In some embodiments, the computing environment 100 can further include a user device 170, which can be associated with a user that is requesting and/or coordinating performance of one or more iterations (e.g., with each iteration corresponding to one run of the model and/or one production of the model's output(s)) of the DNN system 105. The user may correspond to a physician, investigator (e.g., associated with a clinical trial), test subject, medical professional, etc. Thus, it will be appreciated that, in some instances, the provider system 160 may include arid/or serve as the user device 170. Each iteration may be associated with a particular test subject (e.g., person), who may (but need not) be different than the user. A request for the iteration may include and/or be accompanied with information about the particular subject or task (e.g., a name or other identifier of the subject or task, such as a de-identified patient identifier). A request for the iteration may include an identifier of one or more other systems from which to collect data, such as input image data that corresponds to a. neural stimuli scheme, the test subject, or a task. In some instances, a communication from the user device 170 includes an identifier of each of a set of particular neural stimuli schemes, test subjects, or tasks, in correspondence with a request to perform an iteration for each scheme, subject, or task represented in the set.
Upon receiving the request, the DNN system 105 can send a request (e.g., that includes an identifier of the scheme, subject, or task) for unlabeled input data elements to the one or more corresponding biological systems 150, data collection system 155 and/or provider systems 160. The trained predictive models can then process the unlabeled input data elements to predict neural responses, behavioral responses, and/or perform one or more tasks. A result for each identified neural stimuli scheme, behavioral stimuli scheme, task, test subject, etc. may include or may be based on neural response prediction, behavioral response prediction, and/or task completion from one or more predictive models of the trained predictive models deployed by the classifier subsystems 110a-n. For example, predicted neural responses can include or may be based on output generated by the fully connected layer of one or more predictive models. In some instances, such outputs may be further processed using (for example) a softmax function. Further, the outputs and/or further processed outputs may then be aggregated using an aggregation technique (e.g., random forest aggregation) to generate one or more subject or task-specific metrics. One or more results (e.g., that include plane-specific outputs and/or one or more subject-specific outputs and/or processed versions thereof) may be transmitted to and/or availed to the user device 170. In some instances, some or all of the communications between the DNN system 105, biological systems 150, data collection system 155, provider systems 160, and/or the user device 170 occurs via one or more networks 175 and/or interfaces such as a website. It will be appreciated that the DNN system 105 may gate access to results, data and/or processing resources based on an authorization analysis.
While not explicitly shown, it will be appreciated that the computing environment 100 may further include a developer device associated with a developer. Communications from a developer device may indicate what types of input image elements are to be used for each predictive model in the DNN system 105, a number of neural networks to be used, configurations of each neural network including number of hidden layers and hyperparameters, and how data requests are to be formatted and/or which training data is to be used (e.g., and how to gain access to the training data).
As discussed herein in detail, most neural response data such as cortex scans from in vivo experimental conditions are too noisy for regularizing task models. Accordingly, various embodiments are directed to in silico models that can take neural stimuli such as images and predict the neural response of a biological system to the neural stimuli. The use of in silico model neuron responses as a proxy for the real in vivo neurons enables isolation of the relevant features from the biological system (e.g., brain) for use to regularize the artificial intelligence system.
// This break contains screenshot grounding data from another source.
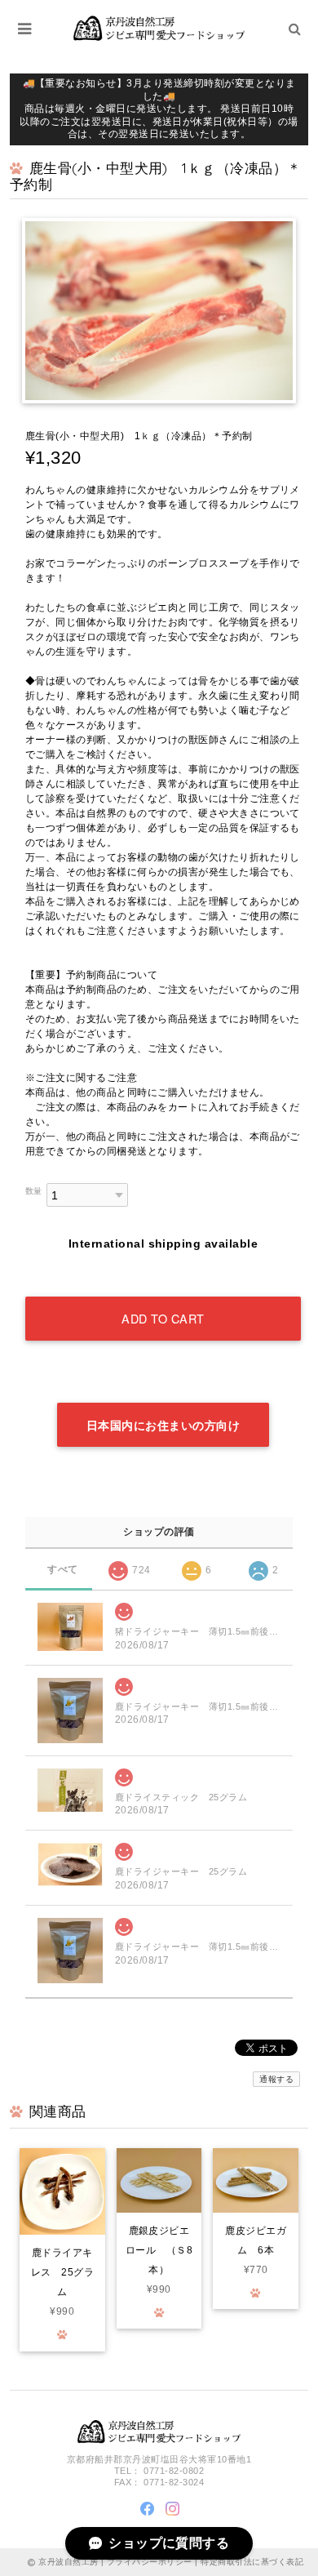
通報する (276, 2079)
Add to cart (163, 1318)
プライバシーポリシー (149, 2561)
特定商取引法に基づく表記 (252, 2561)
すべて (62, 1569)
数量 (33, 1190)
For example, the in silico predictive model eliminates random noise and the model's shifter and modulator circuits can be configured to account for the irrelevant non-stimuli data such as eye and body movements, and thereby extract the purely visual stimuli-driven responses. Extensions of the in silico predictive model can be used to extract all kinds of other features from the brain including the structure of the noise which can also be used as an additional regularizer. Mimicking neural noise can be used to bias AI models towards more probabilistic representations of sensory information.
Neural response prediction may be performed by one or more trained neural predictive models 215 (e.g., a first neural predictive model associated with classifier subsystem 110a and a second neural predictive model associated with classifier subsystem 110b as described with respect to
In various embodiments, the trained neural predictive models 215 include a number of processing steps, for example, feature extraction, neural response classification, and response prediction. The pre-processed neural stimulus 205 and supplemental data 210 may be used as input into the trained neural predictive models 215. Features may be extracted from the neural stimulus 205 using a feature extractor 220 (e.g., the feature extractor 125 as described with respect to
Various embodiments are directed to in silica models that can take behavioral stimuli such as triggers or task requests and predict the behavioral response of a biological system to the behavioral stimuli. For example, taking an email or other electronic request for information and responding to that request for information in a similar manner as performed by the biological system including intelligence, mannerisms, efficiency, language, etc. used in building a response to the request for information. The use of in silica model for behavioral responses as a proxy for the real in viva behavior of a subject enables the generation of an artificial intelligence system that can attune behavior for personalization of a generated response. For example, the in silica predictive model is not just extracting features from the neural activity but is extracting features from the behavioral response of the biological system as a whole including neural responses in order to predict behavior of the biological system, which can then be implemented in an artificial intelligence system to perform a task in a similar manner in which the biological system would perform the task (essentially an AI clone of the biological system for performing a given task). Extensions of the in silica predictive model can be used to extract all kinds of other features from the biological system including voice features and motor function features which can be used for a number of use cases including use of the model for deploying an AI avatar of the biological system for performing tasks, identify the best way for a biological system to learn a new task (e.g., learn a new language), perform in silica experiments of the predictive model of the behavior of the biological system to better understand how the biological system may respond to a given stimulus or task request.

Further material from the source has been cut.